Derzeit sieht es nicht danach aus, wie es erst jüngst in Köln wieder bei einem renommierten Kanonisten und Latinisten bewiesen wurde: berechtigte, unangenehme Fragen zu stellen, die das künstlich konstruierte Gebäude ins Wanken bringen könnten, weil sie etwas in Frage stellen und den Finger auf einen wunden Punkt legen und auf diesen hindeuten, wird mit Verstoß und Exil geahndet, und kommt einer Vernichtung gleich.
Zwar hat man jahrelang gepredigt, man müsse „gut aufpassen“, „genau hinschauen“ und „den Mund aufmachen“, weil solche Slogans gut ankommen. Aber Tut es einer tatsächlich und schwimmt berechtigt gegen den Strom, so rutscht er rasch auf die schwarze Liste der abzuschießenden Personen. Jeder Vorwand ist willkommen.
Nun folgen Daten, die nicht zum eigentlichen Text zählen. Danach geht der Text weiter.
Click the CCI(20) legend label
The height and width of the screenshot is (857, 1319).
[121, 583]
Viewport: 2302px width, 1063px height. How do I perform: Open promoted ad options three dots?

Solange man sich den Zusammenhang von Glaubens- und Kirchenkrise, verbunden mit einem allgemeinen Niedergang, und dem Pastoralkonzil nicht eingesteht, und es nicht endlich möglich wird, offen und emotionslos darüber zu sprechen, wird dieser Niedergang weitergehen, bis letztlich nichts mehr übrig bleibt als das, was wirklich und vollständig katholisch ist - damit aber der vorherrschenden Diktatur nicht entspricht. Entweder erkennen wir die Zusammenhänge, gestehen uns das Versagen des Zweiten Vatikanischen Konzils und der nachfolgenden Reformen ein und kehren um und werden wieder katholisch, um zu retten was noch zu retten ist, oder wir werden so weit gesundgeschrumpft dass ganz von selber nur mehr das wahrhaft Katholische übrig bleiben wird, weil alles andere vergangen sein wird – so wie es jetzt schon am Vergehen ist, wie die leeren Bänke und Priesterseminare uns zeigen.
Somit stimmt es dass nur die alte, katholische Liturgie und der überlieferte Glaube der Kirche überleben werden: weil man freiwillig dazu zurückkehrt, oder weil alles andere so lange niedergehen wird bis es ausgestorben ist. Darin besteht jener Prozess, wie ihn St. Lukas beschreibt: Was wir derzeit erleben ist das Abhauen des Baumes, der keine Frucht bringt. Die Axt ist angelegt.
Deshalb besteht seit sechzig Jahren, und heute mehr denn je ein dringender Appell an jeden Katholiken, ganz speziell aber an die Priester und Bischöfe: Lernen wir endlich von der vorbildhaften Emotionslosigkeit der physikalischen Denk- und Forschungsweise und beginnen auch wir Theologen, genauso wie es die Physiker seit jeher gewohnt sind, die Dinge und deren inneren Zusammenhänge objektiv zu beobachten, sauber zu analysieren und vollständig zu beschreiben, wobei nichts anderes uns leiten darf als der lebendige Glaube an den göttlichen Heiland.
Beginnen wir im Zuge dessen auch damit, die Dinge im Angesichte Gottes mit wissenschaftlicher Redlichkeit endlich beim Namen zu benennen, anstatt zu verschweigen, oder das Narrativ vom „kirchlichen Überleben durch Reformieren“ zu wiederholen, welches nicht das Heilmittel der Kirche ist, sondern deren tödliches Gift.